NB. setelah ini, buat perjanjian dengan Ruswandi Wahab. Ceritakan tentang usaha yang anda bangun, dan selanjutnya jangan pernah lepaskan diri dari lingkar kolega terdekatnya. Anda harus menjadi yang terdepan, terus upayakan agar anda menjadi orang kepercayaannya. Dalam dua pekan kedepan, jika anda berhasil melakukan tugas dengan baik, kami akan segera membebaskan keluarga anda.
Salam
Tak lama, Teleponnya berdering kembali, nomor yang sama dengan yang semalam.

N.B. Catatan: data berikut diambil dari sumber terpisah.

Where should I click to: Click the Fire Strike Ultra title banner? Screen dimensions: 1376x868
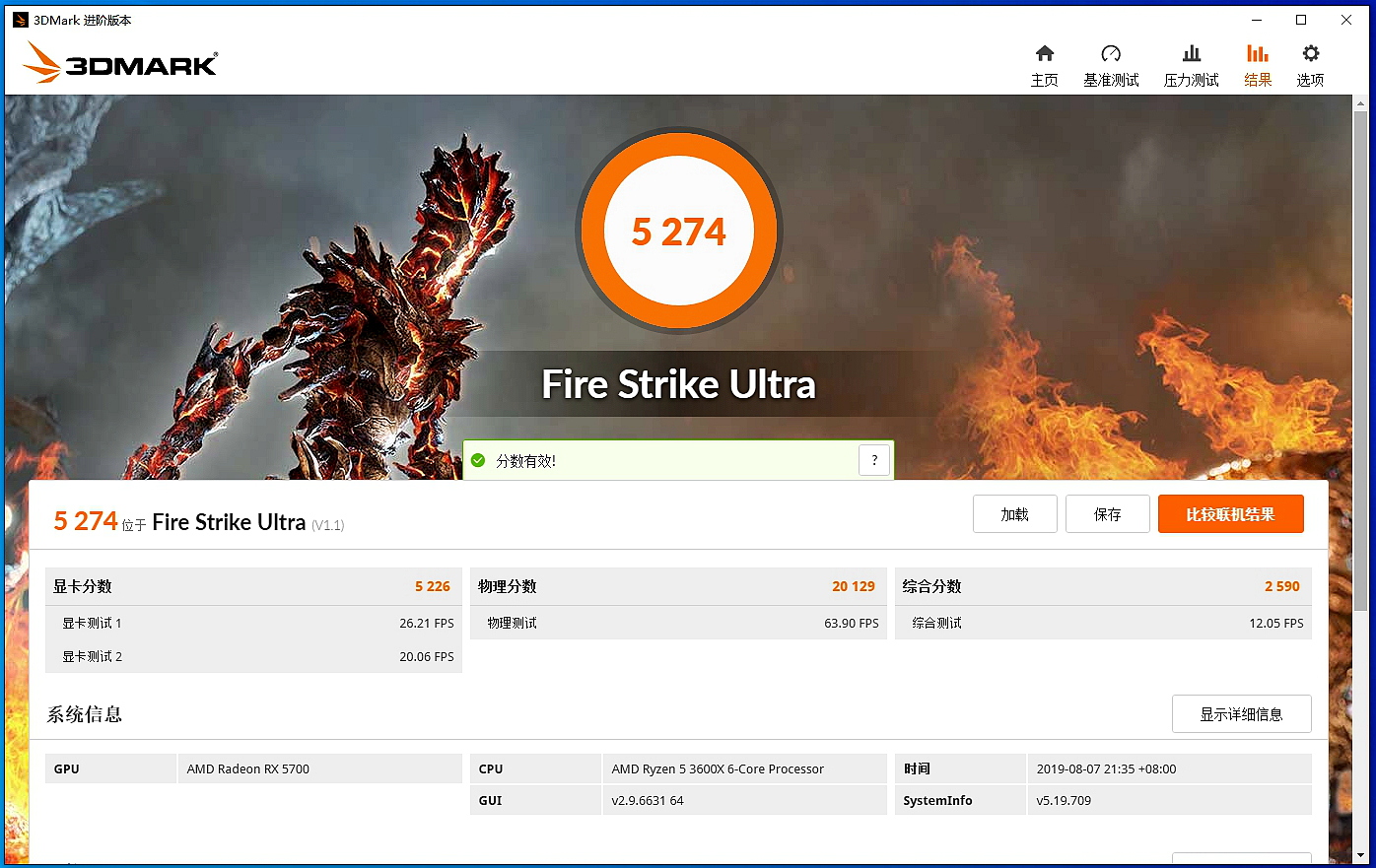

"Halo tuan Rian, kurasa anda baru saja menerima dan membaca paket yang baru saja kami kirimkan. Jalankan tugas anda dengan baik. Karena mulai kini, hidup anda akan lebih dari cukup, dengan syarat seperti yang telah anda baca di surat itu."
Rian tak lagi dapat berpikir, ia bingung, kalut dan heran dengan kondisinya kini. "bagaimana dengan keluargaku..bagaimana keadaan mereka"
"oh ya, aku lupa, mereka baik-baik saja, dua pekan lagi, jika kau telah berhasil mendekati Ruswandi, kami akan mengembalikan anak dan istrimu. Kini kau fokuskan saja dengan tugas pertamamu. selanjutnya tunggu instruksi dari kami. Salam"
dan suara gagang telepon yang tertutup memutus percakapan mereka. Rian pun mulai paham, hidupnya kini takkan lagi sama.
--
Di sudut ruang yang gelap, nampak tersulut sepuntung rokok yang menyala terang. Dengan seksama sosok itu mengawasi monitor yang ada di hadapannya, disana jelas terlihat sebuah kamar yang ditempati oleh seorang wanita dan anak kecil. Nina dan putranya Andi.
satu lagi agen yang baru bergabung, satu lagi peluru tajam siap digunakan. Tunggu saatnya tiba sampai mereka siap untuk ditembakan ke sasaran yang tepat.
Kini telah 205 orang telah tersebar di beberapa organisasi besar. Dari beragam latar belakang, dan beragam tujuan. Mungkin kini mereka tidak penting, dan mungkin tidak diperhitungkan, ah ia pun menyukainya, semakin mereka dianggap sepele, semakin tajam fungsi mereka, yang disaat nanti siap dihunuskan dan tepat sasaran menembus jantung lawan.
Sosok itu berjalan keluar dari ruang gelapnya dengan senyum merekah. Memakai baju dinas, dan baret hijau menutupi kepala. Dengan keyakinan penuh, ia naik ke lantai dasar, keluar dari sebuah rumah besar di daerah menteng jakarta pusat. Memacu mobilnya dan berperan kembali sebagai sosok yang ramah senyuman dengan sejuta pesona di hadapan media.
Bersiap untuk misi selanjutnya. beberapa tahun lagi, dan peluru-peluru itu siap ditembakkan.